(begin)

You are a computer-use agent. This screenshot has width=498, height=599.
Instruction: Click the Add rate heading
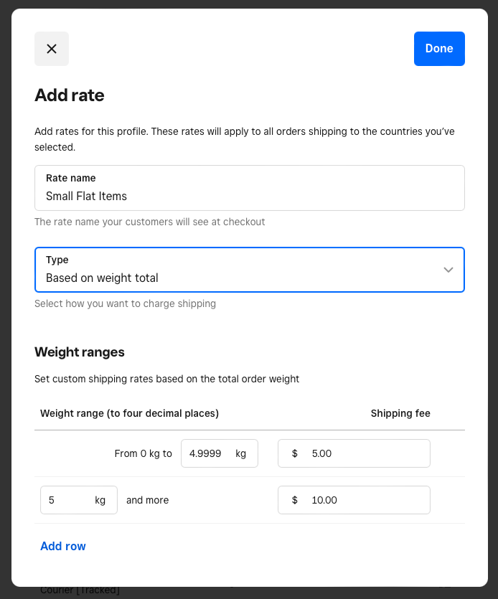(70, 95)
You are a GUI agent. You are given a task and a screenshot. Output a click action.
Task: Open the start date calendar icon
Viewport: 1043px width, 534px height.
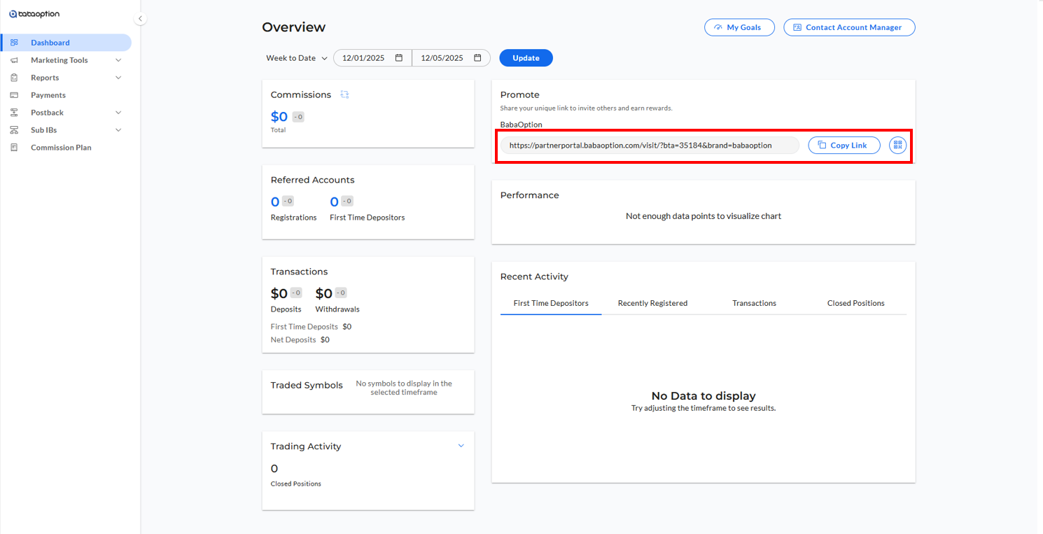tap(399, 58)
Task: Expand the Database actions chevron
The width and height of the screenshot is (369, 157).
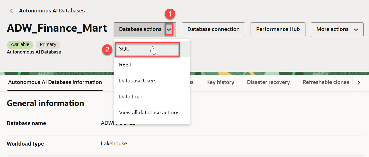Action: point(169,29)
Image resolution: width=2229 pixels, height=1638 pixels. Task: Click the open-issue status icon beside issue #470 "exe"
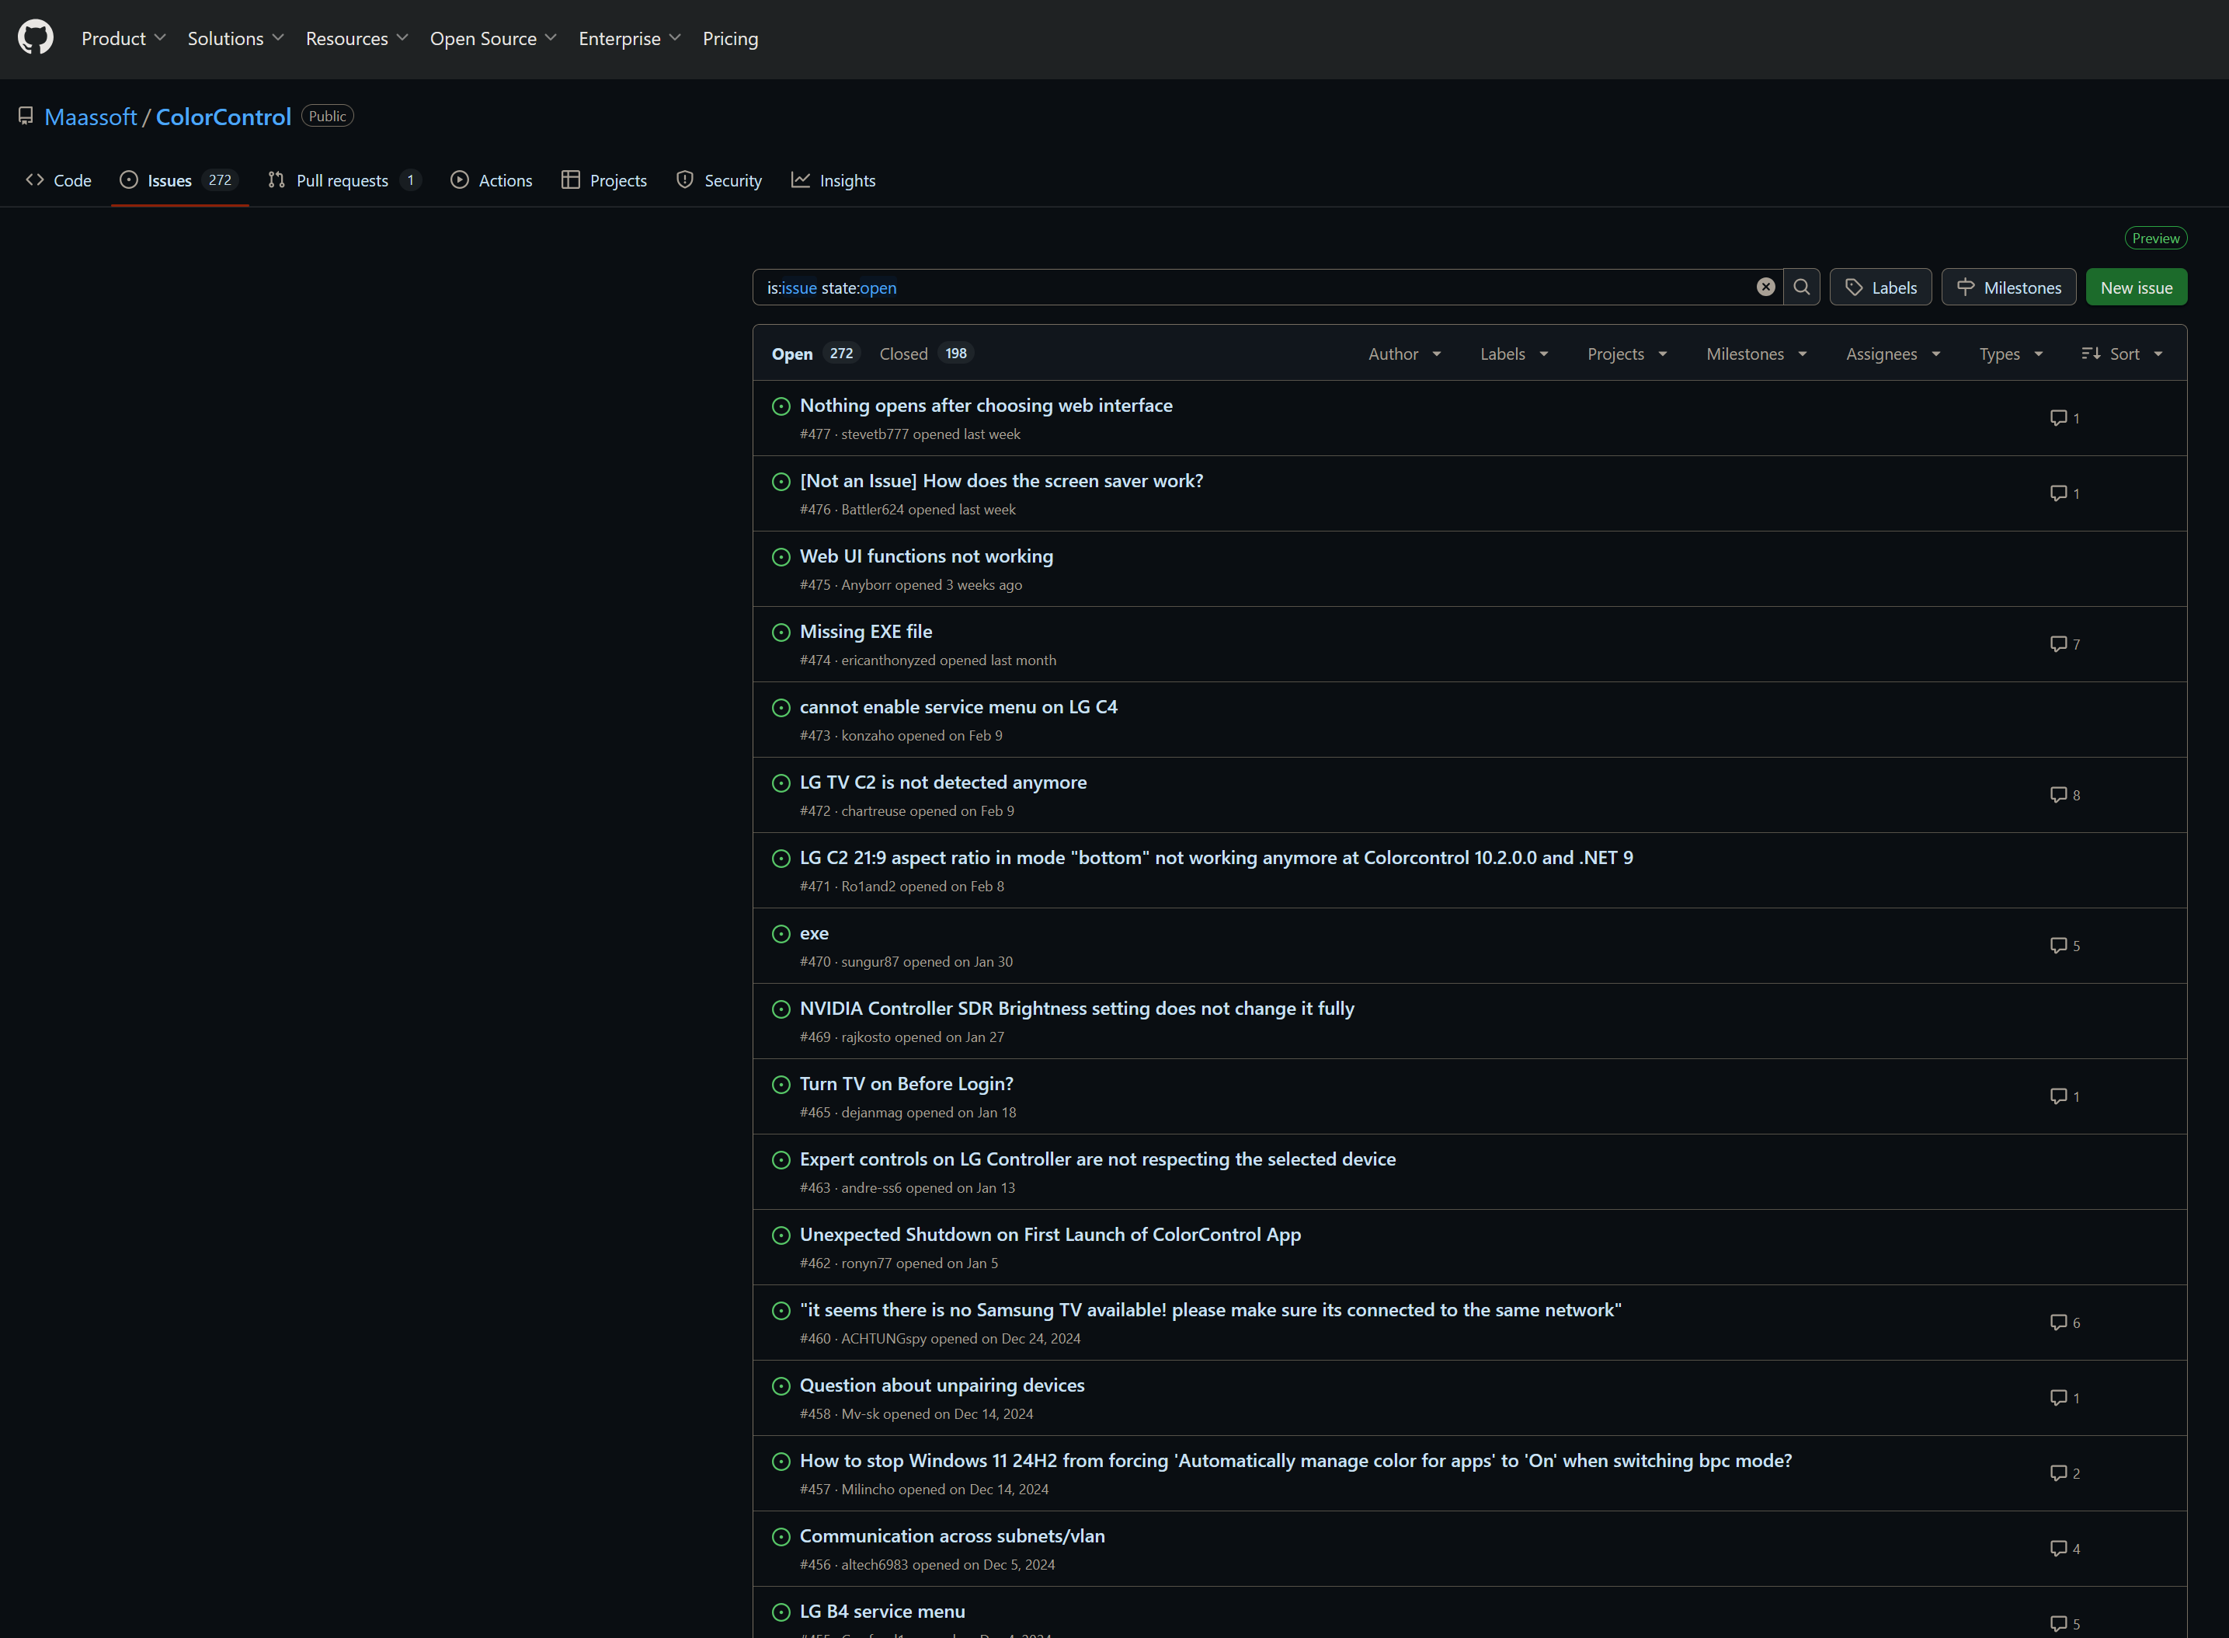point(780,934)
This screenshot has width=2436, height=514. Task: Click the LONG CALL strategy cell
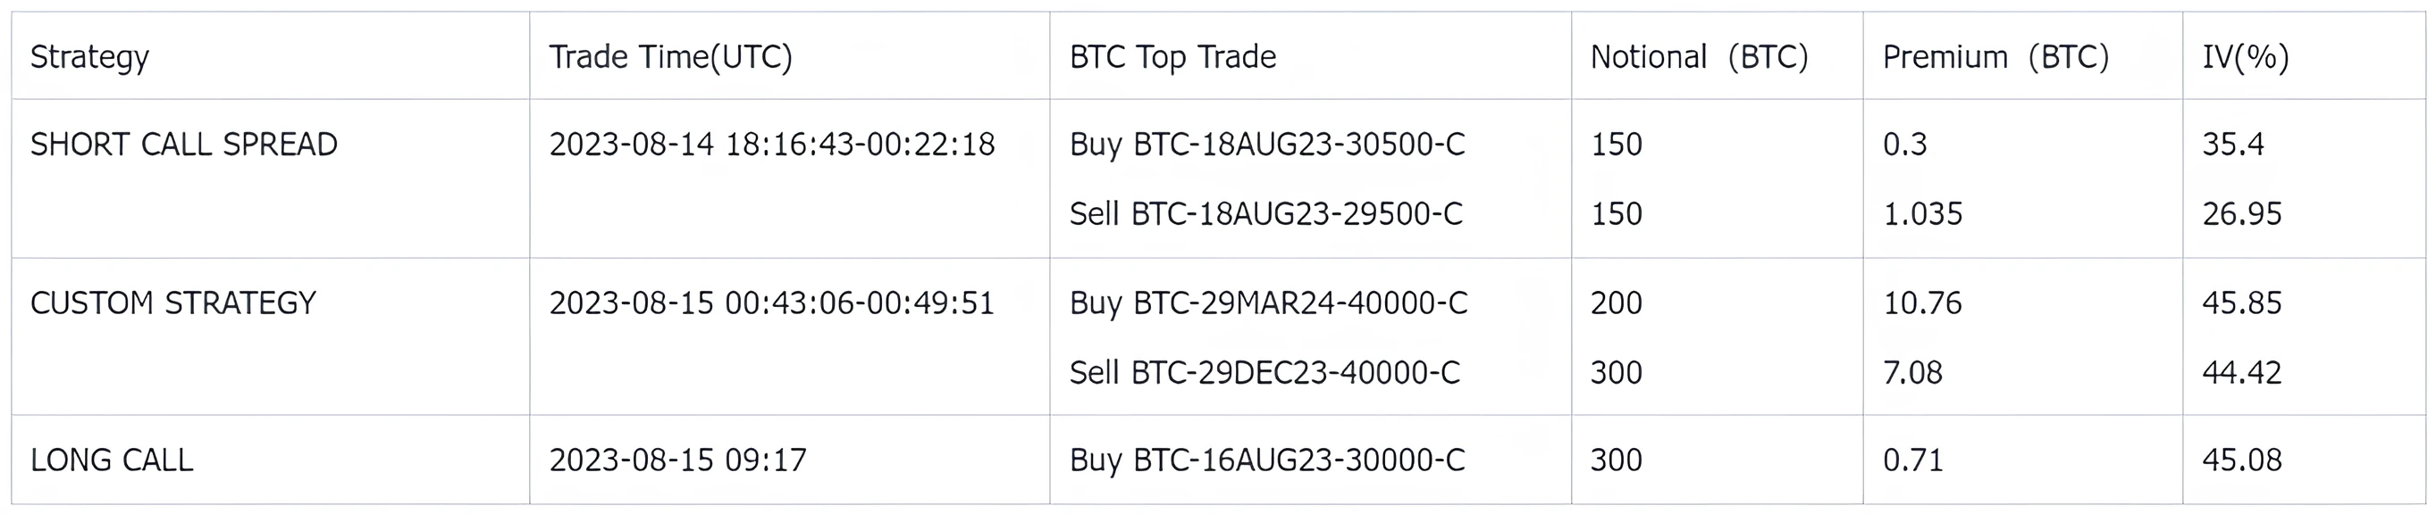(x=112, y=460)
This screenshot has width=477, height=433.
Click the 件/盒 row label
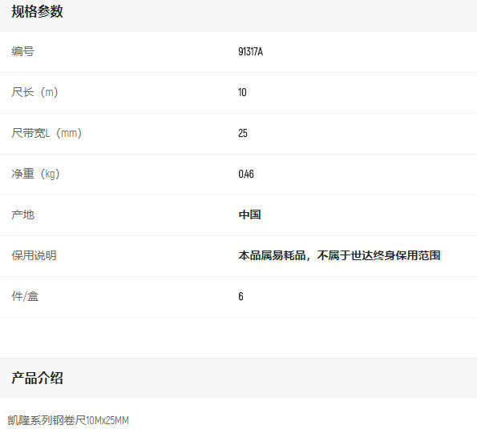click(x=25, y=296)
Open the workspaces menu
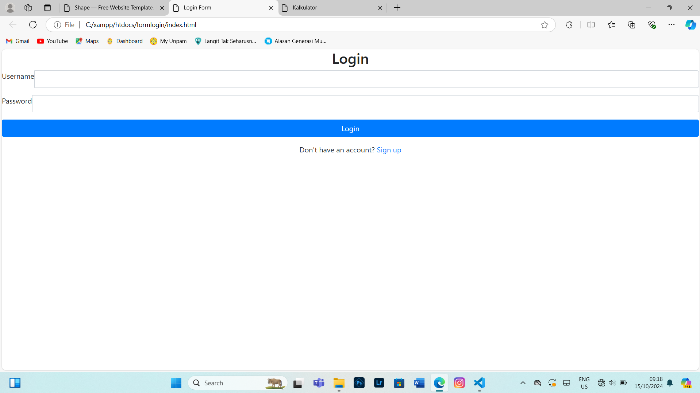This screenshot has width=700, height=393. point(28,8)
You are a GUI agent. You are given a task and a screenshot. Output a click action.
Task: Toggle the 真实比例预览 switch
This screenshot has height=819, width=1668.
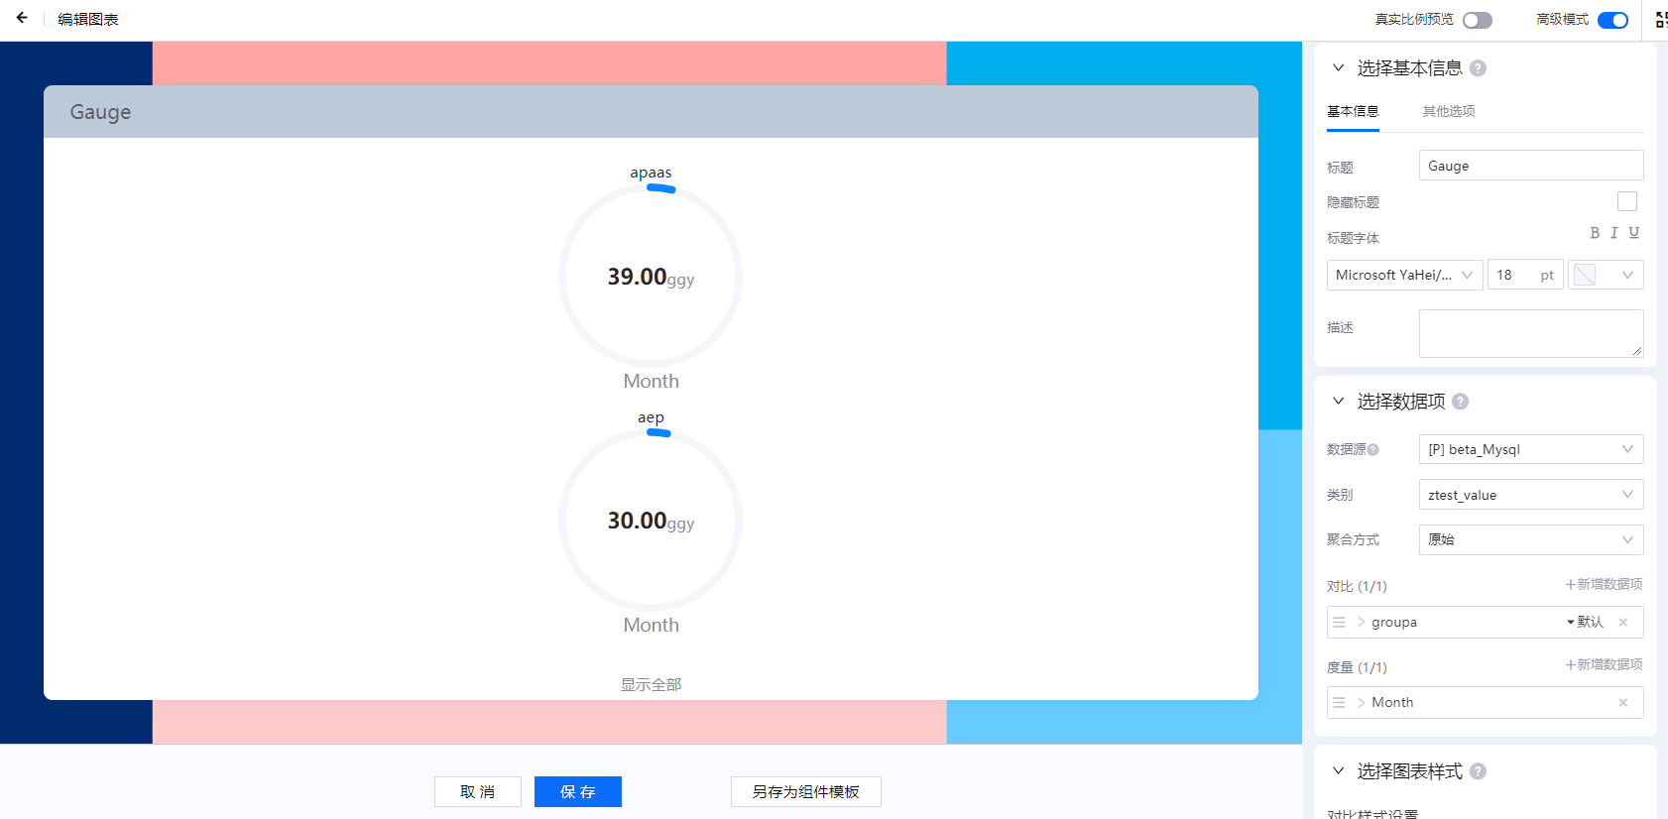[x=1477, y=20]
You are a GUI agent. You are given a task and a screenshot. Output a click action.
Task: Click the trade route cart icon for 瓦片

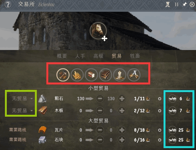pyautogui.click(x=173, y=130)
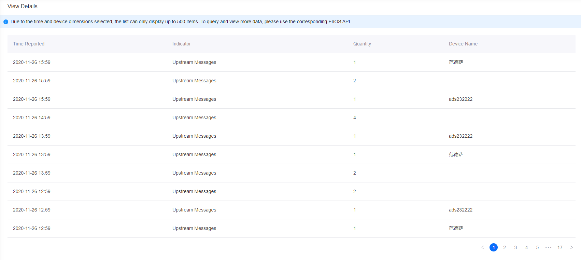Click the blue info icon in the notice banner
Image resolution: width=581 pixels, height=260 pixels.
pyautogui.click(x=6, y=22)
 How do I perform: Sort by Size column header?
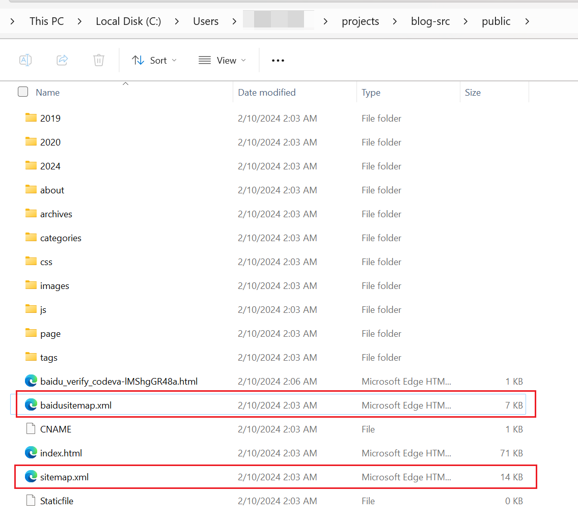tap(473, 92)
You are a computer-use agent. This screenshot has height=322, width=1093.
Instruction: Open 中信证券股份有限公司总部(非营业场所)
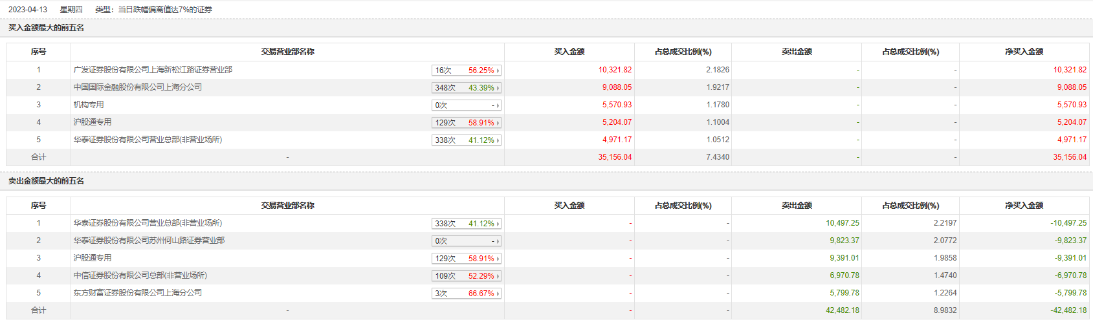[x=140, y=275]
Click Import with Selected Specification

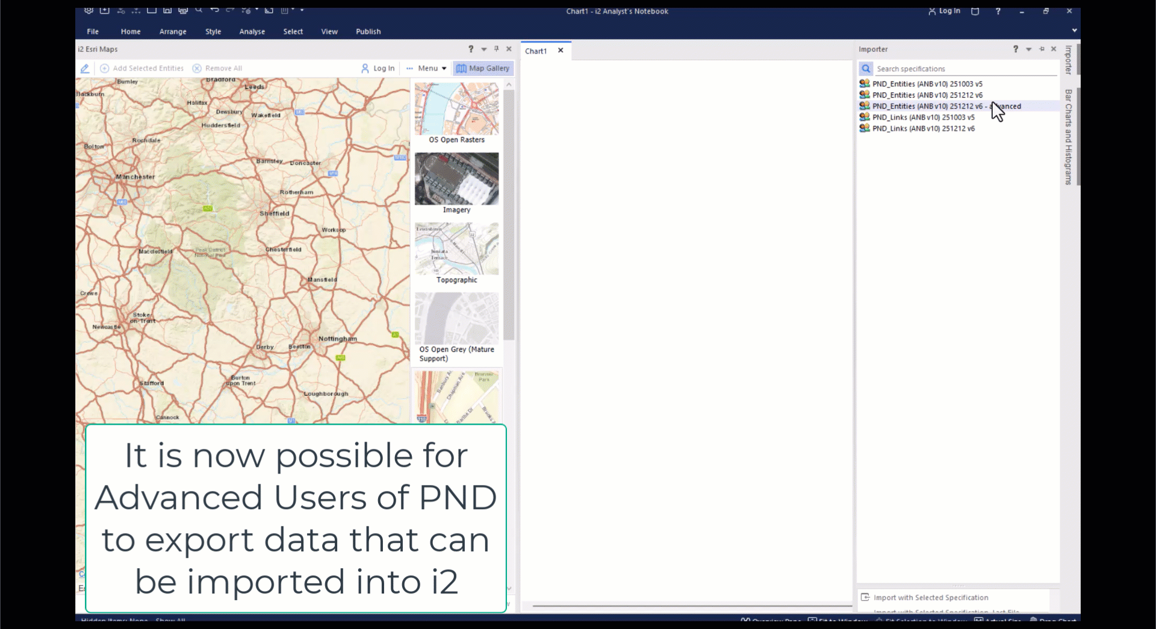[930, 598]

(end)

■ **WHAT NEEDS TO BE DONE**
Reproduce all of the records above verbatim, leaving out the pictures.

■ **PROBLEM SOLUTION**
You are a computer-use agent. This screenshot has width=498, height=599.
Instruction: Click the Add rate heading
(70, 95)
You are a GUI agent. You are given a task and a screenshot. Output a click action.
Task: Open the start date calendar icon
Viewport: 1043px width, 534px height.
tap(399, 58)
Task: Expand the Database actions chevron
The width and height of the screenshot is (369, 157).
Action: point(169,29)
Image resolution: width=2229 pixels, height=1638 pixels. Task: Click the open-issue status icon beside issue #470 "exe"
point(780,934)
This screenshot has width=2436, height=514. Task: Click the LONG CALL strategy cell
(x=112, y=460)
This screenshot has width=477, height=433.
Click the 件/盒 row label
click(x=25, y=296)
Open the workspaces menu
This screenshot has width=700, height=393. point(28,8)
You are a GUI agent. You are given a task and a screenshot. Output a click action.
Task: Toggle the 真实比例预览 switch
This screenshot has height=819, width=1668.
[x=1477, y=20]
You are a GUI agent. You are given a task and a screenshot. Output a click action.
Task: Click the trade route cart icon for 瓦片

pyautogui.click(x=173, y=130)
Click the blue info icon in the notice banner
Image resolution: width=581 pixels, height=260 pixels.
pyautogui.click(x=6, y=22)
 How do I perform: Sort by Size column header?
tap(473, 92)
You are a computer-use agent. This screenshot has height=322, width=1093.
Instruction: Open 中信证券股份有限公司总部(非营业场所)
[x=140, y=275]
Click Import with Selected Specification

[930, 598]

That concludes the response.